Analyzing the results in a notebook
The above flow assumed that we knew which Entity had changed between the first and the second iteration.
However, what if we wanted to programmatically compare the results of the two iterations? We can do this by leveraging the Notebook functionality within Fabric.
- Within the Lakehouse where the output data is stored, select New Notebook:
- Now paste the following code.

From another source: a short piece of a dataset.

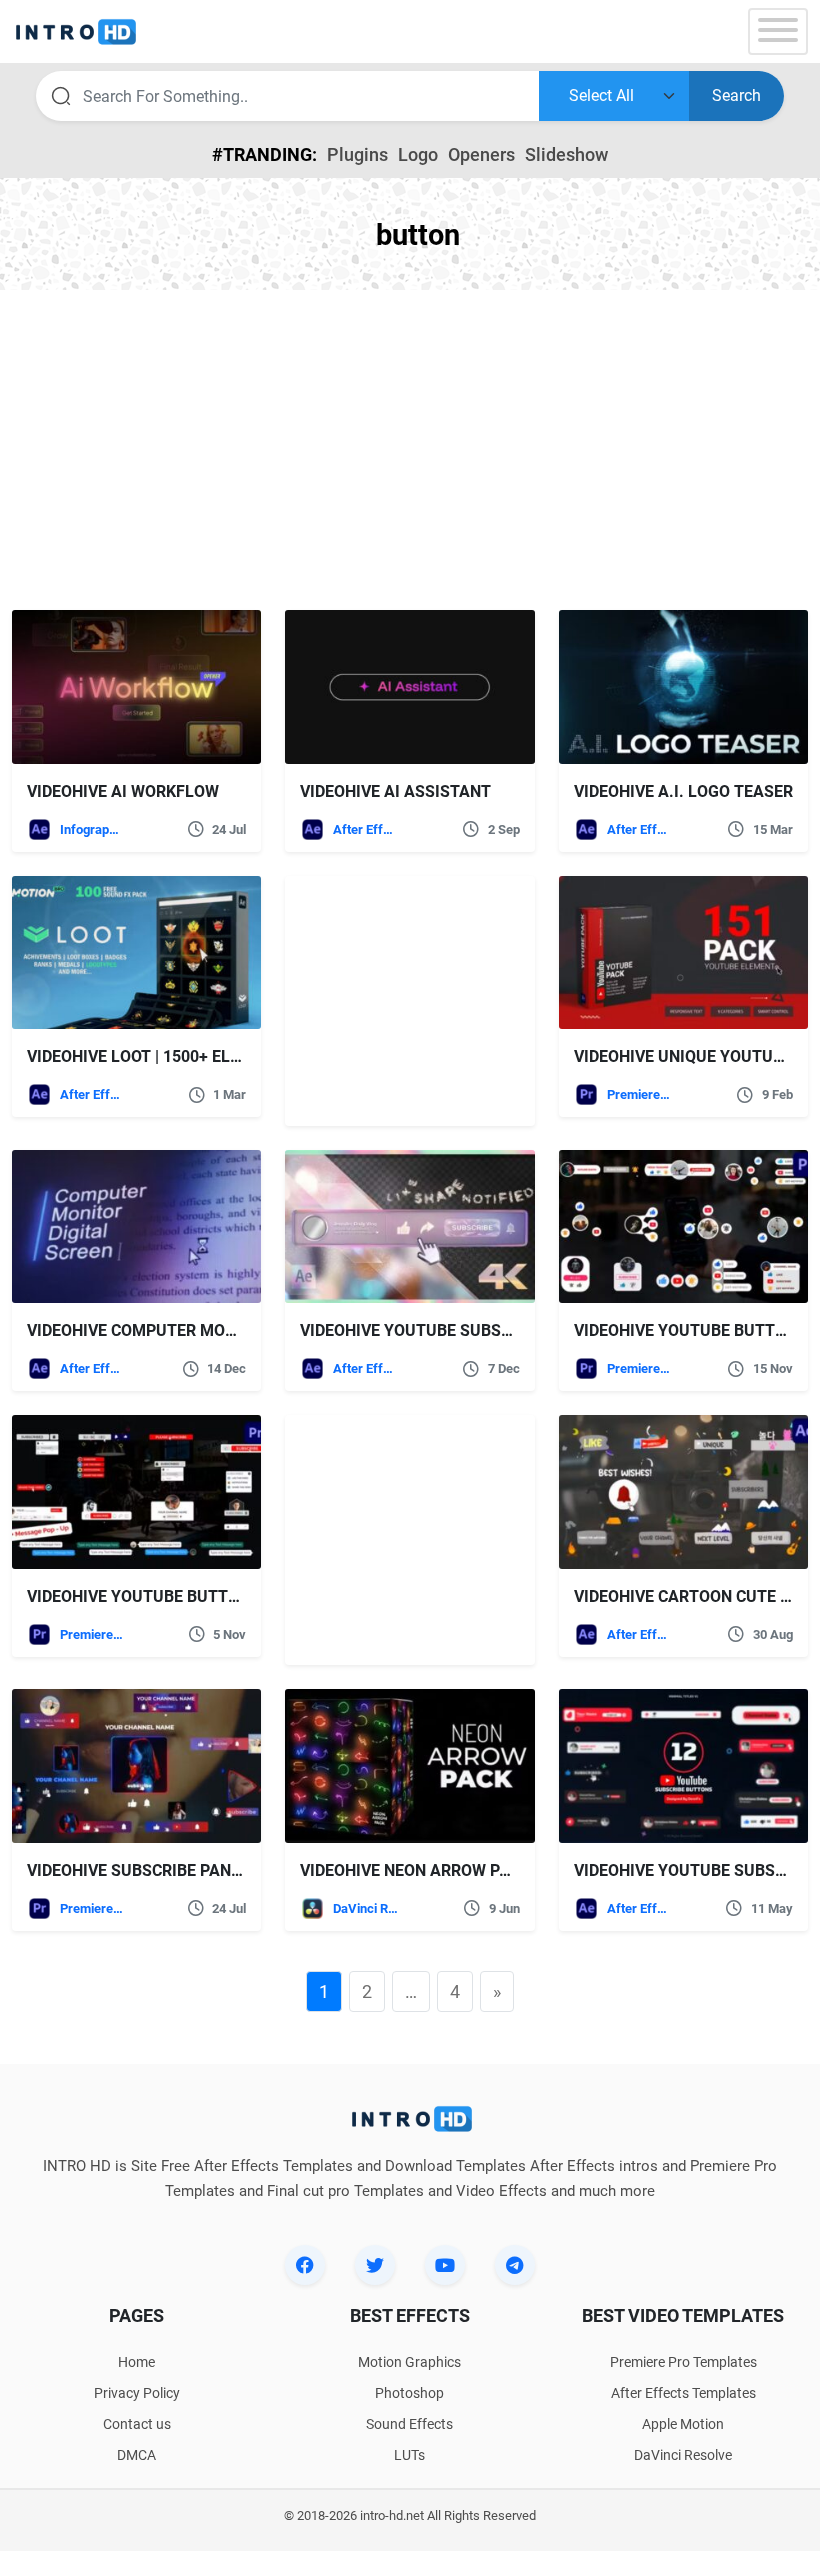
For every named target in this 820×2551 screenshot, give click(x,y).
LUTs (409, 2455)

Configure the name of the Lakehouse you selected for the outputs as well as the Project and Iteration names, if you changed them:
# Configure the Quantexa Unify Project and iteration settings
lakehouse="EntityOutputs" #name of the lakehouse containing the output of the iterations
projectName="UnifyTutorial" #name of the Quantexa unify project
contosoOnlyIterationName="contoso" #Name of the iteration with contoso data and default configuration
contosoWithIDsIterationName="contosoIDs" #Name of the iteration with contoso data including the nationalID
#raw input data
contosoRecords = spark.sql(f"SELECT * FROM {lakehouse}.contoso")

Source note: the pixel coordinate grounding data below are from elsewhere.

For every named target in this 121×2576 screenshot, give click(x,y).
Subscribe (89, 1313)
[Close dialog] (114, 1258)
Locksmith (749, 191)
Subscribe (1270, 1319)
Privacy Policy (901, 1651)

#resolved entity output: Contoso Only
individualsContosoOnly = spark.sql(f"SELECT * FROM {lakehouse}.quantexa_{projectName}_{contosoOnlyIterationName}_individual_records")
#resolved entity output: Contoso and Northwind
individualsContosoWithIDs = spark.sql(f"SELECT * FROM {lakehouse}.quantexa_{projectName}_{contosoWithIDsIterationName}_individual_records")
#find any contoso records which have changed the entity they are associated with
changedDocuments=individualsContosoWithIDs.exceptAll(individualsContosoOnly)
display(changedDocuments)
#and all the entities in the "contosoWithIDs" build have changed
changedEntities=individualsContosoWithIDs.join(changedDocuments.select("entityId"), "entityId")
display(changedEntities)
#join on the raw data
entitiesWithRawData=changedEntities.join(contosoRecords, changedEntities["documentId"]==contosoRecords["customerID"], "INNER")
display(entitiesWithRawData.drop("entityType","documentType","documentId"))
The following table shows the results:
We now have our original contoso
table filtered by the records that were impacted by the change to the NationalID
, which helps us understand why the Entity Resolution has changed between each build.
Enriching the raw data with the resolved Entity ID
We can also extend the above Notebook to produce a single table with the raw contoso
information enriched with the Entity ID:
#join on the raw data
contosoWithRawData=individualsContosoWithIDs.join(contosoRecords, changedEntities["documentId"]==contosoRecords["customerID"], "INNER")
display(contosoWithRawData.drop("entityType","documentType","documentId"))
This produces the following results:
We can also combine this with the aggregated resolved Entity information, that is, the data shown in the above Power BI dashboard:
#join on the entity data
resolvedIndividuals = spark.sql(f"SELECT * FROM {lakehouse}.quantexa_{projectName}_{contosoOnlyIterationName}_individual_entities")
#join entity data to the raw data:
entityDetailsWithRaw=resolvedIndividuals.join(contosoWithRawData, "entityId")
display(entityDetailsWithRaw)
We now have a table that we can use to understand where we might have some potential data issues.
For example, finding Entities that have multiple National IDs or dates of birth. For example, if we filter by DateOfBirthCount=2
, we can see some Entities where there is some variance in the dates of birth within the Entities. In this case, it highlights some data entry issues which need to be resolved in the upstream data.
This concludes the ER in Action tutorial.
💡 So, what did we learn?
We have seen how we can change the configuration of the Entity Resolution and we have analyzed it in a number of tools within Fabric, including Power BI, OneLake, and Spark Notebooks. All of this data is persisted in OneLake, enabling you to perform advanced Entity-level analytics.